Ergonomic Tips for Teachers

October 11, 2018 Back Pain, Ergonomics, Workplace Wellbeing

Teachers are just as susceptible to musculoskeletal disorders (MSDs) as office workers are. Teachers are constantly standing up, walking around, and bending down to low tables, which can cause serious strain to their bodies.


  • 73% of teachers have experienced neck and shoulder pain.
  • 53% have experienced knee problems.
  • 33% have experienced hip problems.
  • 82% experience pain from MSDs at least once a week.

Pinpoint the pain

If you suffer from pain or discomfort that is affecting your ability to work, then it’s important to figure out what the trigger is. Keeping a log-book of every time that you start to feel pain could be useful. Doing this could remind you to adjust the way you do certain activities or movements in order to avoid the pain. As well as this, it could be worth getting a DSE Assessment.

A DSE Assessment can help point out what is causing such pains and aches, and the DSE assessor will provide a detailed overview of the working conditions and challenges faced by the teacher, and give any necessary recommendations to help alleviate the issues.

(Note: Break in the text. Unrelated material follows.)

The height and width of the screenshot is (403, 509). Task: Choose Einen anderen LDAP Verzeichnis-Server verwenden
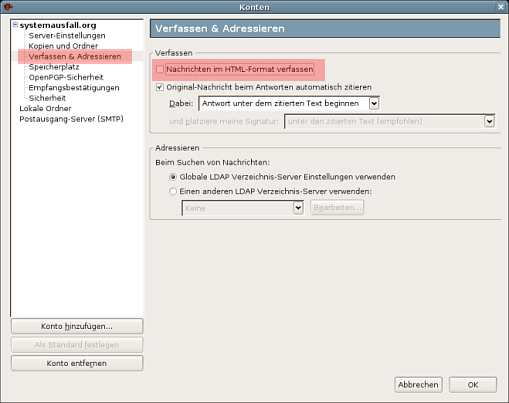[x=173, y=192]
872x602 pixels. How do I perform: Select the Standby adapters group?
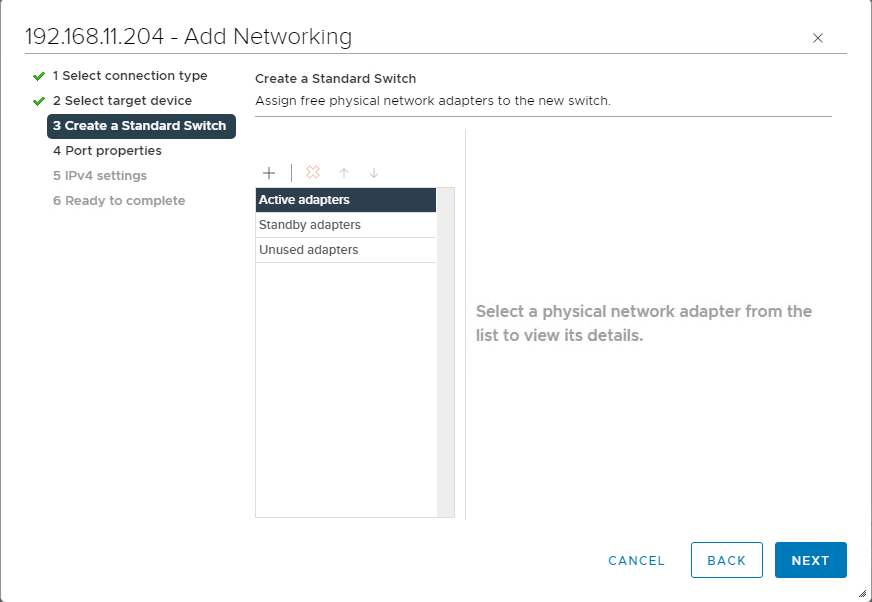coord(345,225)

These issues could include:

  • Incorrect desk height
  • Incorrect computer/laptop height
  • Having a chair that is not suitable for your ergonomic needs
  • Using a keyboard that is not suitable for your ergonomic needs

Sit down, relax!

Office workers are constantly being told to stand up from their chair and get moving to prevent any risk of MSDs or aches and pains, but for teachers who are walking around from classroom to classroom, and standing up for hours on end, it is important to sit down and rest your legs! As a teacher you may find that when teaching a lesson you spend most of the time stood up, this could lead you to standing in an awkward position that could be detrimental to your posture.

Standing correctly

  • Spread your weight evenly across both feet
  • Keep your knees slightly bent
  • Keep your feet shoulder width apart
  • Stand straight and tall with your shoulders pulled back

Bending down

If you are a teacher you may find you are bending down to low tables, this could cause strain on your back and neck. To prevent this, use an ergonomic chair and pull this up to a classroom table rather than leaning over in an uncomfortable position.